Sentant que le climat était favorable, tous se sont jetés comme des désespérés pour tenter d’obtenir ce à quoi cette petite mais très influente clique œuvre depuis des années : la criminalisation de la critique d’Israël
Les petites mains habituelles de l’islamophobie à la française ont quant à elles utilisé cet incident à bon escient pour ventiler leur propre haine raciste et leurs obsessions maladives, qui des musulmans, qui des immigrés, qui des Marocains, et qui des « islamo-gauchistes » ou militants de la cause palestinienne.
Quant au Parti socialiste, qui a lancé l’appel à la « grande mobilisation nationale », il a tenté plus banalement de saisir cette occasion pour tenter de sortir des limbes politiques dans lesquelles il est plongé depuis la cuisante défaite à la présidentielle de Benoît Hamon, lequel n’a d’ailleurs pas hésité à commenter l’épisode Finkielkraut en disant que « sale sioniste veut dire sale juif ».Mais incontestablement, c’est Emmanuel Macron et sa caste politico-médiatique qui ont le mieux su mettre à profit cet incident et les quelques actes authentiquement antisémites qui l’avaient précédé.
Confrontés aux Gilets jaunes, qui constituent une remise en cause radicale de leurs pouvoirs, cela faisait des semaines qu’ils s’évertuaient à diaboliser ce mouvement tout entier en le décrivant comme fasciste, violent, xénophobe, misogyne, haineux et dangereux pour la démocratie et la République, et ce sur la base de quelques incidents en marge des manifestations impliquant des dizaines de casseurs, en plus des Black Block et autres groupuscules du même acabit, sur des centaines de milliers de manifestants pacifiques.
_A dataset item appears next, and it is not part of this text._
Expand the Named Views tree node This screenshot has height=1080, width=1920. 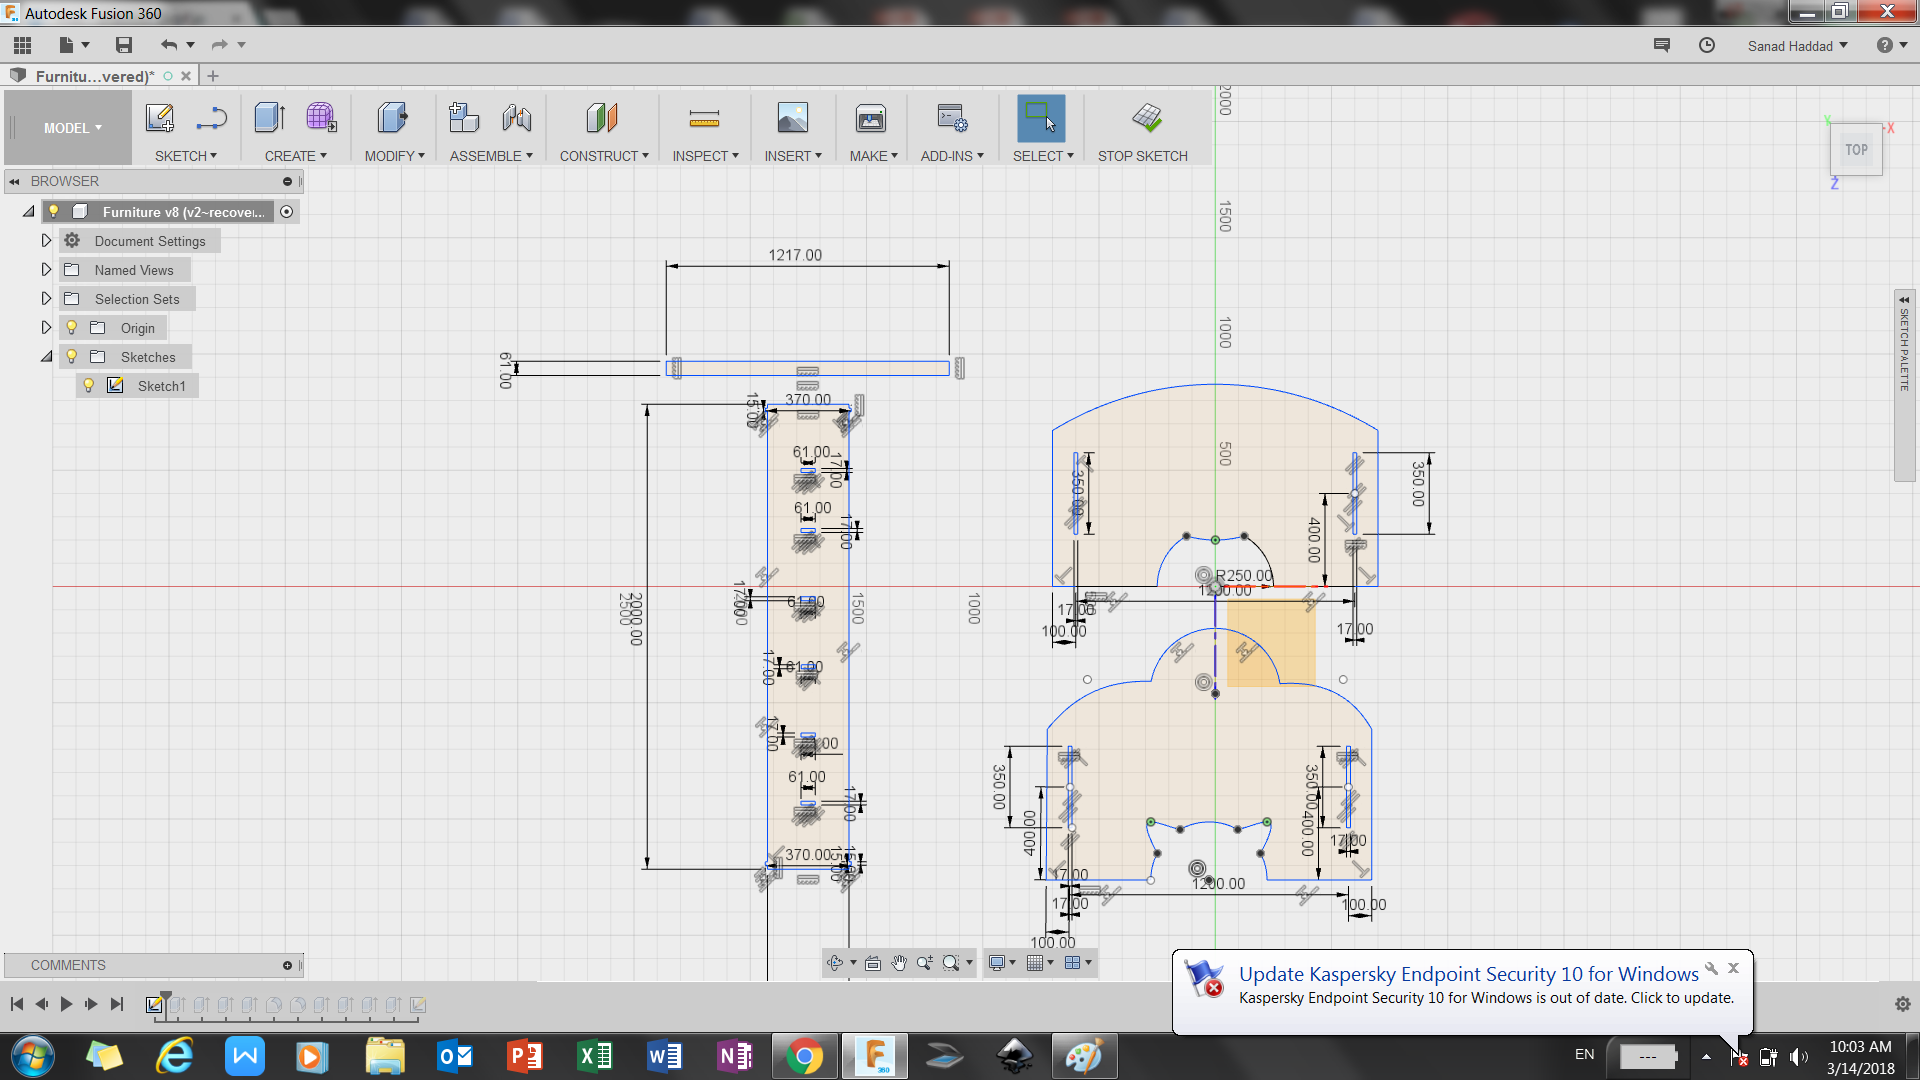(46, 270)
Le gouvernement a ainsi pu accomplir un grand nombre d’objectifs électoraux et politiciens. Se présenter d’abord comme un « rempart » contre la « peste brune à nos portes » dans une rhétorique typique du « nous ou le chaos » (ici, soi-disant fasciste), tout en reliant cette posture sur l’antisémitisme à la nécessité de voter « pro-UE » aux élections de mai pour faire face à Marine Le Pen.
Il a en outre pu, via des amalgames et essentialisations honteuses et surtout fausses, décrire les Gilets jaunes comme un mouvement antisémite et discréditer ce qui est le plus grand mouvement de contestation sociale en France depuis l’après-guerre.
En recentrant le discours publique sur le front de la « lutte contre l’antisémitisme », le gouvernement a également tenté de faire diversion par rapport aux revendications économiques et politiques portées par les manifestants mais aussi par rapport aux lois « anti-casseurs », qui restreindront encore plus les libertés civiques, et les violences policières qui ont valu à la France la condamnation d’Amnesty International et des Nations unies.
En France, l’antisémitisme et l’Holocauste lui-même font désormais de plus en plus l’objet d’une véritable productivité et utilité politique où tous, et plus seulement les lobbys sionistes, les mettent à profit pour servir leurs intérêts, un peu comme la « guerre contre le terrorisme ».